#### EXTRACTED MATERIAL
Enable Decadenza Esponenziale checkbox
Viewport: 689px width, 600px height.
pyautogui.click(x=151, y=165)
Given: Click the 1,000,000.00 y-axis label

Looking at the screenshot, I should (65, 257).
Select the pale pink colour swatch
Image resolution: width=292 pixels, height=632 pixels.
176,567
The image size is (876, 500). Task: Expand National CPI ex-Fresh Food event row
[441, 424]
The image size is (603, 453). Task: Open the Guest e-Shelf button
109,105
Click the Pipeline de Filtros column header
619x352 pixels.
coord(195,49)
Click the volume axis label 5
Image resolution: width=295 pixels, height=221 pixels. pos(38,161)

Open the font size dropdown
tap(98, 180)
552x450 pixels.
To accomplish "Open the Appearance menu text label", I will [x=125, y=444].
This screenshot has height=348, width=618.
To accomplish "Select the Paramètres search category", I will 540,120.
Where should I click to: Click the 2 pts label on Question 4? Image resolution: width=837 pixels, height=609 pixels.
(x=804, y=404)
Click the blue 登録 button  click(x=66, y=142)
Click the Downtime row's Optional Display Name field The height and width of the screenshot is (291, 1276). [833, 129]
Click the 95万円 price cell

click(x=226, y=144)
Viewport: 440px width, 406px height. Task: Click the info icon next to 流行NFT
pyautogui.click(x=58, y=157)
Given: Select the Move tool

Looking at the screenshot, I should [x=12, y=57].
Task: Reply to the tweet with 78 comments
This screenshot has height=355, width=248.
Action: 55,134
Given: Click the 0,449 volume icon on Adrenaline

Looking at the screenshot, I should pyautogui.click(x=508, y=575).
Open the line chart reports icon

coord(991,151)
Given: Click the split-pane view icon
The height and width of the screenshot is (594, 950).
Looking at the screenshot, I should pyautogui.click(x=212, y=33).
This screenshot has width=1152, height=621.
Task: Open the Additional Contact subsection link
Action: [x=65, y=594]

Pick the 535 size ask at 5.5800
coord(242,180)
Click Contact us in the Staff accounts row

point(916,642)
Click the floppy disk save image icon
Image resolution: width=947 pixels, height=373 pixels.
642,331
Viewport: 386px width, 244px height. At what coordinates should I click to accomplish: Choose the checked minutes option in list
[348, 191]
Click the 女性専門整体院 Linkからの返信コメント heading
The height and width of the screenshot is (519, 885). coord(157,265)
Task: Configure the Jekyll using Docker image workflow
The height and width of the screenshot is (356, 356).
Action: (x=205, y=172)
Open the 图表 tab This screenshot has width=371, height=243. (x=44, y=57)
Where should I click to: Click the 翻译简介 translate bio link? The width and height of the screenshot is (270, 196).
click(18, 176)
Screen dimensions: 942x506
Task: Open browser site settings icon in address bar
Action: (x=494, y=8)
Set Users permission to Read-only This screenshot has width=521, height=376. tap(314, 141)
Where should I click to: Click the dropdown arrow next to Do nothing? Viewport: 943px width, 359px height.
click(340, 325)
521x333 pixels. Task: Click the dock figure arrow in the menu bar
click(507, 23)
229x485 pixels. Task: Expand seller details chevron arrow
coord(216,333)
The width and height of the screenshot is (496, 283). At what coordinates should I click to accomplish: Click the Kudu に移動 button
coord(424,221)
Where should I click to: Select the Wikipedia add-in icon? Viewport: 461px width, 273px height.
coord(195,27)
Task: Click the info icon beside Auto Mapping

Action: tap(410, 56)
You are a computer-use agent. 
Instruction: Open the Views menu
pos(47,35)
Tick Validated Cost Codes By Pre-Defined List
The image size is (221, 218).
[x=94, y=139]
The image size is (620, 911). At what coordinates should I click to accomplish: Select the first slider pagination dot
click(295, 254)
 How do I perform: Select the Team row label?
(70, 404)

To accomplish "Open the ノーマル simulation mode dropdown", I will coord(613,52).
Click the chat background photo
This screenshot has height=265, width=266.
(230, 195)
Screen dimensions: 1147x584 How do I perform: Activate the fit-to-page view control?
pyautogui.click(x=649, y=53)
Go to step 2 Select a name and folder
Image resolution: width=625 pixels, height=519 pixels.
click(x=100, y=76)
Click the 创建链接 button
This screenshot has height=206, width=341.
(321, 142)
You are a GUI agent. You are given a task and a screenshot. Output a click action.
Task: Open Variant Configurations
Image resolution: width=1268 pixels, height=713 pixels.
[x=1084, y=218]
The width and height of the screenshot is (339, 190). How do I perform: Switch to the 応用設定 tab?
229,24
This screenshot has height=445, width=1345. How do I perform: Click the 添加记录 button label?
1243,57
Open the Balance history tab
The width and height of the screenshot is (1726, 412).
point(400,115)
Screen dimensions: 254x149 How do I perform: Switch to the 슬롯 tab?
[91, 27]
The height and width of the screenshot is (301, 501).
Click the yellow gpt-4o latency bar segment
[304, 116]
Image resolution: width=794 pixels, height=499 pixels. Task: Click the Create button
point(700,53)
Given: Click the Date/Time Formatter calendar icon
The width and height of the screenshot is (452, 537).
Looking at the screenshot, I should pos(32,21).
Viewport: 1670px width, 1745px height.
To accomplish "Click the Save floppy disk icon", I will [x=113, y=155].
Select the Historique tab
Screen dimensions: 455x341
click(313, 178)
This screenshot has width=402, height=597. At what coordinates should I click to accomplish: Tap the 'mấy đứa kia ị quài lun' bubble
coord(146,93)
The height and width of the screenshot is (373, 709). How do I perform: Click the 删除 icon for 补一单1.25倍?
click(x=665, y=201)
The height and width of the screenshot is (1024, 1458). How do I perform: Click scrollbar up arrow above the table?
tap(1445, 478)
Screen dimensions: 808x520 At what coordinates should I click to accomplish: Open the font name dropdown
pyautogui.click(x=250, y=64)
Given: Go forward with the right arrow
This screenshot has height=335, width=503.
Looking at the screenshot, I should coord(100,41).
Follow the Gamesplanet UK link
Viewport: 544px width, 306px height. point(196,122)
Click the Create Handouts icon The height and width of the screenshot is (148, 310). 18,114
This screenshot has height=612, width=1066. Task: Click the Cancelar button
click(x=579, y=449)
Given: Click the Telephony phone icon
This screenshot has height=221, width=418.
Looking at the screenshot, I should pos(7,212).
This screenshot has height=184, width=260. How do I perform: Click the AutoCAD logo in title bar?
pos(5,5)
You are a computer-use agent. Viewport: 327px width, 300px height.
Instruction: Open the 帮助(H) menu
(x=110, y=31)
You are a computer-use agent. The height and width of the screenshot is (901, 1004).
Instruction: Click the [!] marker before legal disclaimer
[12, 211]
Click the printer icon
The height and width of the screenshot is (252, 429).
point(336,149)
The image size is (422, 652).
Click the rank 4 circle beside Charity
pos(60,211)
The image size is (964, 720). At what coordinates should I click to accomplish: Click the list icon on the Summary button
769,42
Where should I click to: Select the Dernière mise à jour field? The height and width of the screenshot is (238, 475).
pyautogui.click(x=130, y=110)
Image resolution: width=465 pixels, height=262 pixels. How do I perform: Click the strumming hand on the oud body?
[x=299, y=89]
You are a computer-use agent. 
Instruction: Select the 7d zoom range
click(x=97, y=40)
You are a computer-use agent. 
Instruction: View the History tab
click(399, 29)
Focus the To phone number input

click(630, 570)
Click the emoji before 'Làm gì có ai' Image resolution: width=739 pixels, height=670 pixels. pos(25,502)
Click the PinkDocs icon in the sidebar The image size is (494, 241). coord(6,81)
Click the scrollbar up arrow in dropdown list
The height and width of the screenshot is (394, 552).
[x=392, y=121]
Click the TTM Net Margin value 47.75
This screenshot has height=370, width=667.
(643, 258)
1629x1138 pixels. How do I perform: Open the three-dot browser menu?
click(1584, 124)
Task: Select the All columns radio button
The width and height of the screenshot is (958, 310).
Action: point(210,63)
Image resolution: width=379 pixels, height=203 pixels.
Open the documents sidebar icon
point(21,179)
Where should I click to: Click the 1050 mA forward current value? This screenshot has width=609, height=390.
########
WHAT YOU SHOULD DO: All lines above containing the string "forward": copy each one.

SOLUTION:
Given: Go forward with the right arrow
Where should I click to: Click the 1050 mA forward current value? This screenshot has width=609, height=390.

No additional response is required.